Special relativity: a theory showing that observers in uniform motion cannot perceive their motion and that all observers of such motion obtain the same value for the speed of light. From these two principles the theory concludes that measurement of distance, time, and mass will vary depending on the motion of an observer moving uniformly in relation to the item being measured,

Species: the basic category of biological classification, consisting of similar organisms capable of interbreeding.

Spectrum: the array of colors or wavelengths obtained by dispersing light from a star or other source, as through a prism, Spectra are often striped with emission or absorption lines, which can be interpreted to show the chemistry and motion of the light source.

Star: a self-radiating celestial body in which energy is generated in its central region by thermonuclear reactions.

Steady state theory: a theory suggested in 1948 in which the universe never had a beginning nor will ever have an end but always remains in a steady state. After the discovery in 1965 of microwave background radiation in the universe, the Big Bang theory became dominant.

Sufi, Sufism: The mystics and mystical spirituality of Islam. The term was derived from the early Sufis who preferred to wear a coarse garment of wool (Arabic, Suf), favored by Prophet Muhammad.

Sugar: a simple carbohydrate. The sugar ribose and deoxyribose are found in RNA and DNA, respectively.

Sunnah: (Arabic) practice. Those customs sanctioned by tradition to imitate the behavior and actions of the Prophet Muhammad.

Sunni :( Arabic) the term used to denote the majority of Muslims (over 95%) whose Islam is based upon the Quran and the Sunnah (q.v.).

Superclusters: a cluster of clusters of galaxies, some of which are as much as 360,000,000 light years in diameter.

Supernatural: that which is unexplainable in terms of the natural world or known facts.

Supernova: a star close to the end of its life that undergoes an explosion that ejects most of its material in space.

Surah: (Arabic) a chapter in the Quran.

Symbiosis: the close, interdependent relationship of two unlike organisms.

Synapse: a nerve cell connection point, through which electrochemical impulses are transmitted from one nerve cell to another.

Tectonics: the study of a planet’s crust, including its structure and processes.

Ultraviolet: a band of electromagnetic radiation that has higher frequency and shorter wavelength than visible blue light has. Most ultraviolet is absorbed by the Earth’s ozone layer.

Van Allen belts: two regions in the Earth’s magnetic field or magnetosphere in which electrically charged atomic particles become trapped.

Velocity: the speed and direction of motion.

Vertebrate: an organism having a backbone.

Wavelength: the distance from crest to crest or trough to trough of an electromagnetic or other wave. Wavelengths are related to frequency; the longer the wavelength, the lower the frequency.

X-rays: very short wavelength highly penetrating electromagnetic radiation. X-radiation from space is evidence of highly energetic reactions on celestial bodies.

Yahweh: the name of the God of Israel. Yahweh may originally have been the god of another people, and adopted by the Israelites.

Yoga: a discipline early evolved by the Indians, which "yokes" the powers of mind. By means of its techniques of concentration, the Yogi acquires an intense and heightened perception of reality, which seems to bring with it a sense of peace, bliss and tranquility.

Zenith: a point directly above an observer.

ACTION ITEM A:
What does the glossary define a vertebrate as?
ACTION ITEM B:
Copy the glossary starting with "Sunnah: (Arabic) practice." and going on through "years in diameter.", changing "Sunnah" to "Sunna".

DATASET SECTION:
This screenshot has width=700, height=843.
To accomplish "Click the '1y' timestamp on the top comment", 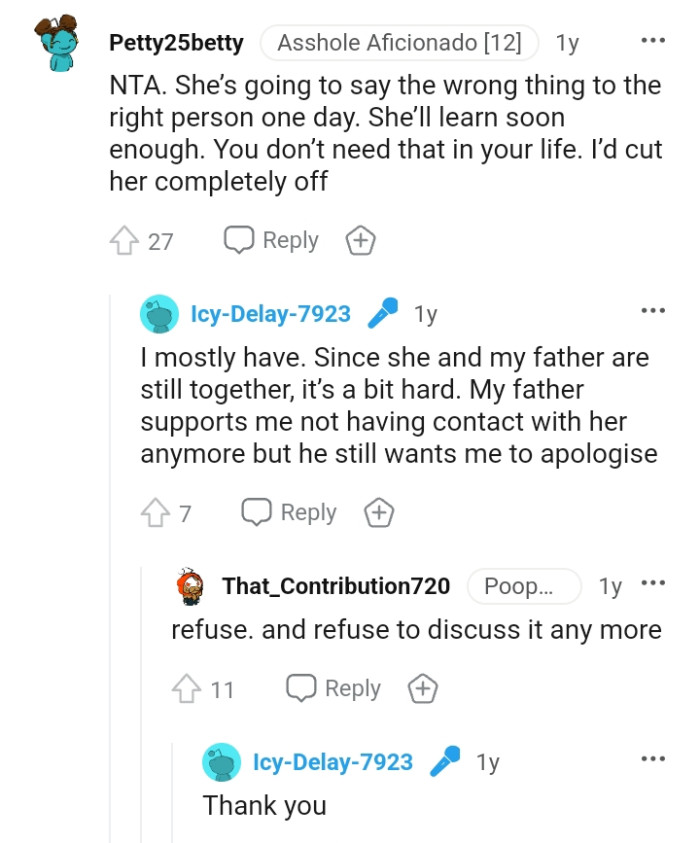I will click(x=566, y=42).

TASK SOLUTION A:
An organism having a backbone.

TASK SOLUTION B:
Sunna: (Arabic) practice. Those customs sanctioned by tradition to imitate the behavior and actions of the Prophet Muhammad.

Sunni :( Arabic) the term used to denote the majority of Muslims (over 95%) whose Islam is based upon the Quran and the Sunna (q.v.).

Superclusters: a cluster of clusters of galaxies, some of which are as much as 360,000,000 light years in diameter.